-- BEGIN --

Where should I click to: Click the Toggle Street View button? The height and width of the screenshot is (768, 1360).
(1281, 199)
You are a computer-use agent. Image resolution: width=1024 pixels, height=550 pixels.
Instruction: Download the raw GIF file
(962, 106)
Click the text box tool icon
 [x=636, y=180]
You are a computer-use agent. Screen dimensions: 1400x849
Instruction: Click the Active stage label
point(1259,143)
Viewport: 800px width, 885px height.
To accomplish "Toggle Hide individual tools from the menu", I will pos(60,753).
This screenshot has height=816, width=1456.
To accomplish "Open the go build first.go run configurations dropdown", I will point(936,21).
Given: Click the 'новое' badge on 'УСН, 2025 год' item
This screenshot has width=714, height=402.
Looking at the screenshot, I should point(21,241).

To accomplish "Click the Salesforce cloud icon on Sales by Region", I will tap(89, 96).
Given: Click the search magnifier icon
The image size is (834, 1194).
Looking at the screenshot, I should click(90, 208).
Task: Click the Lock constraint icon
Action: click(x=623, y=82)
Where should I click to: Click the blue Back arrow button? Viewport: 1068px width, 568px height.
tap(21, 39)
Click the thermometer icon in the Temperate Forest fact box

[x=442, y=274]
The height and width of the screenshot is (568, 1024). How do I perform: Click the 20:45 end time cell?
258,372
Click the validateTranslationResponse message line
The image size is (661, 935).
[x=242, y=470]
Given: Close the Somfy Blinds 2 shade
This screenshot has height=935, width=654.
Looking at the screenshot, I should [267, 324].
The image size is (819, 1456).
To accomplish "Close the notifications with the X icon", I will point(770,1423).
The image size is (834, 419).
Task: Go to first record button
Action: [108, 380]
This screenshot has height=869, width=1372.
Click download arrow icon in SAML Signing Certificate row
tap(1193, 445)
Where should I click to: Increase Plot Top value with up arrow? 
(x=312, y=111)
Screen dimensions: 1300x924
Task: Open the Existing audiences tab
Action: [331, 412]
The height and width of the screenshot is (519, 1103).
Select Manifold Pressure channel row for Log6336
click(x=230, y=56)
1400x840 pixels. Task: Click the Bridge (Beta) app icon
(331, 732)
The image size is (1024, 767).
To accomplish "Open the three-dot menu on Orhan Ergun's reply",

-- END --

#### [Your task]
Write out all of the records above word for word, line by line, without changing anything.

#### [Solution]
Where should I click to: Click the Toggle Street View button? The height and width of the screenshot is (768, 1360).
(1281, 199)
You are a computer-use agent. Image resolution: width=1024 pixels, height=550 pixels.
Instruction: Download the raw GIF file
(962, 106)
Click the text box tool icon
 [x=636, y=180]
You are a computer-use agent. Screen dimensions: 1400x849
Instruction: Click the Active stage label
point(1259,143)
Viewport: 800px width, 885px height.
To accomplish "Toggle Hide individual tools from the menu", I will pos(60,753).
This screenshot has height=816, width=1456.
To accomplish "Open the go build first.go run configurations dropdown", I will point(936,21).
Given: Click the 'новое' badge on 'УСН, 2025 год' item
This screenshot has width=714, height=402.
Looking at the screenshot, I should point(21,241).

To accomplish "Click the Salesforce cloud icon on Sales by Region", I will tap(89, 96).
Given: Click the search magnifier icon
The image size is (834, 1194).
Looking at the screenshot, I should click(90, 208).
Task: Click the Lock constraint icon
Action: click(x=623, y=82)
Where should I click to: Click the blue Back arrow button? Viewport: 1068px width, 568px height.
tap(21, 39)
Click the thermometer icon in the Temperate Forest fact box

[x=442, y=274]
The height and width of the screenshot is (568, 1024). How do I perform: Click the 20:45 end time cell?
258,372
Click the validateTranslationResponse message line
The image size is (661, 935).
[x=242, y=470]
Given: Close the Somfy Blinds 2 shade
This screenshot has height=935, width=654.
Looking at the screenshot, I should [267, 324].
The image size is (819, 1456).
To accomplish "Close the notifications with the X icon", I will point(770,1423).
The image size is (834, 419).
Task: Go to first record button
Action: [108, 380]
This screenshot has height=869, width=1372.
Click download arrow icon in SAML Signing Certificate row
tap(1193, 445)
Where should I click to: Increase Plot Top value with up arrow? 
(x=312, y=111)
Screen dimensions: 1300x924
Task: Open the Existing audiences tab
Action: [331, 412]
The height and width of the screenshot is (519, 1103).
Select Manifold Pressure channel row for Log6336
click(x=230, y=56)
1400x840 pixels. Task: Click the Bridge (Beta) app icon
(331, 732)
The image size is (1024, 767).
To accomplish "Open the three-dot menu on Orhan Ergun's reply",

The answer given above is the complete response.